Set problem:
Repeat verbatim every line between the one containing "209x173 pixels. How" and the one containing "tap(176, 384)", inclusive.

— BEGIN The input —

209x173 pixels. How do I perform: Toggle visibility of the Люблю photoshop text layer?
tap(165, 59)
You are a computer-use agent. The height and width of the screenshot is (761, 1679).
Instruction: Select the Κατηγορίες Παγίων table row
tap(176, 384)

— END The input —
— BEGIN The input —

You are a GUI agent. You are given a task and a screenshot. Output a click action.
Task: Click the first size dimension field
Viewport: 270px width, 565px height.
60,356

— END The input —
— BEGIN The input —

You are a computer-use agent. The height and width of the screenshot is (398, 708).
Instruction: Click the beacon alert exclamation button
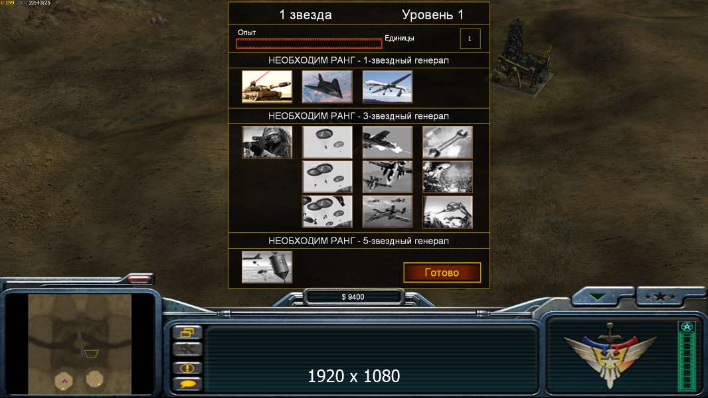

— END The input —

Task response:
209x173 pixels. How do I perform: Toggle visibility of the Люблю photoshop text layer?
tap(165, 59)
You are a computer-use agent. The height and width of the screenshot is (761, 1679).
Instruction: Select the Κατηγορίες Παγίων table row
tap(176, 384)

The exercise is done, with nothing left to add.